Audio Processing and Remove Silence using Python

Audio Processing Techniques like Play an Audio, Plot the Audio Signals, Merge and Split Audio, Change the Frame Rate, Sample Width and Channel, Silence Remove in Audio, Slow down and Speed up audio

Bala Murugan N G
8 min readJul 14, 2020
Image Source : https://gsshawnee.org/soundtraining

Why this tutorial ???

Many people are doing projects like Speech to Text conversion process and they needed some of the Audio Processing Techniques like

  • Play an audio
  • Plot the Audio Signals
  • Merge and Split Audio Contents
  • Slow down and Speed up the Audio — Speed Changer
  • Change the Frame Rate, Channels and Sample Width
  • Silence Remove

Even after exploring many articles on Silence Removal and Audio Processing, I couldn’t find an article that explained in detail, that’s why I am writing this article. I hope this article will help you to do such tasks like Data collection and other works.

Why Python ???

Python is a general purpose programming language. Hence, you can use the programming language for developing both desktop and web applications. Also, you can use Python for developing complex scientific and numeric applications.

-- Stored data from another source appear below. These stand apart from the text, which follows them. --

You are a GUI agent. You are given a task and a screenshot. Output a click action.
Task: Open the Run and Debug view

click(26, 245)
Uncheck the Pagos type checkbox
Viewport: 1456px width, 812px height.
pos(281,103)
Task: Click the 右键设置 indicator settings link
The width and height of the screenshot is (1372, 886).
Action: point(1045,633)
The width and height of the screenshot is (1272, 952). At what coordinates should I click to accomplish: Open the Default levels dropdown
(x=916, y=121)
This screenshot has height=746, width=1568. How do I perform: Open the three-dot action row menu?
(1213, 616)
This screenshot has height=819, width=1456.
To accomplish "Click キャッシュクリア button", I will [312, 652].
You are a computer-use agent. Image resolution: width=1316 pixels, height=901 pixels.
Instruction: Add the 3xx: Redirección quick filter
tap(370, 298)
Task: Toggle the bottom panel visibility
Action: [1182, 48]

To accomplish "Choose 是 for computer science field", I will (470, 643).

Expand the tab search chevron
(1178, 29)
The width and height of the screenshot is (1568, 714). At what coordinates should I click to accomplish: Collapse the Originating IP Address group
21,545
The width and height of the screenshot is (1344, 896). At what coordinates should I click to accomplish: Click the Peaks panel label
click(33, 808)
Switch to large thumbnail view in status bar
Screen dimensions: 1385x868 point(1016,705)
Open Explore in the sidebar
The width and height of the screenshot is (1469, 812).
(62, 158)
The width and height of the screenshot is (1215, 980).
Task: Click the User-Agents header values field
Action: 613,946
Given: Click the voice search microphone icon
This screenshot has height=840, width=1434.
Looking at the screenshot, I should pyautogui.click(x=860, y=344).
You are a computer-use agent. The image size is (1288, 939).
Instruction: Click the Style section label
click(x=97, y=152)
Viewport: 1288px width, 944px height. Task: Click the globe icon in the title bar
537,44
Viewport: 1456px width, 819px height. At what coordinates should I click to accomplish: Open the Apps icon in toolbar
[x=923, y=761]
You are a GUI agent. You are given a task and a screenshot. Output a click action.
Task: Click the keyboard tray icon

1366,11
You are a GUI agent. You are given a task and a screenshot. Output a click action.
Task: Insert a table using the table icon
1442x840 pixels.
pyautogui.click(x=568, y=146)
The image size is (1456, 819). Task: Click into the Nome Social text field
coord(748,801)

Python is designed with features to facilitate data analysis and visualization. You can take advantage of the data analysis features of Python to create custom big data solutions without putting extra time and effort. At the same time, the data visualization libraries and APIs provided by Python help you to visualize and present data in a more appealing and effective way.

Many Python developers even use Python to accomplish Artificial Intelligence (AI), Machine Learning(ML), Deep Learning(DL), Computer Vision(CV) and Natural Language Processing(NLP) tasks.

Requirements and Installation

  • Of course, We need Python 3.5 or above
  • Install Pydub, Wave, Simple Audio and webrtcvad Packages
pip install webrtcvad==2.0.10 wave pydub simpleaudio numpy matplotlib

Let’s Start the Audio Manipulation . . . . . .

Listen Audio

People who wants to listen their Audio and play their audio without using tool slike VLC or Windows Media Player

Create a file named “listenaudio.py” and paste the below contents in that file

# Import packages
from pydub import AudioSegment
from pydub.playback import play
# Play
playaudio = AudioSegment.from_file("<Paste your File Name Here>", format="<File format Eg. WAV>")
play(playaudio)

Here is the gist for Listen Audio . . .

Listen Audio

Plot Audio Signal

Plotting the Audio Signal makes you to visualize the Audio frequency. This will help you to decide where we can cut the audio and where is having silences in the Audio Signal

# Loading the Libraries
from scipy.io.wavfile import read
import numpy as np
import matplotlib.pyplot as plt

# Read the Audiofile
samplerate, data = read('6TU5302374.wav')
# Frame rate for the Audio
print(samplerate)

# Duration of the audio in Seconds
duration = len(data)/samplerate
print("Duration of Audio in Seconds", duration)
print("Duration of Audio in Minutes", duration/60)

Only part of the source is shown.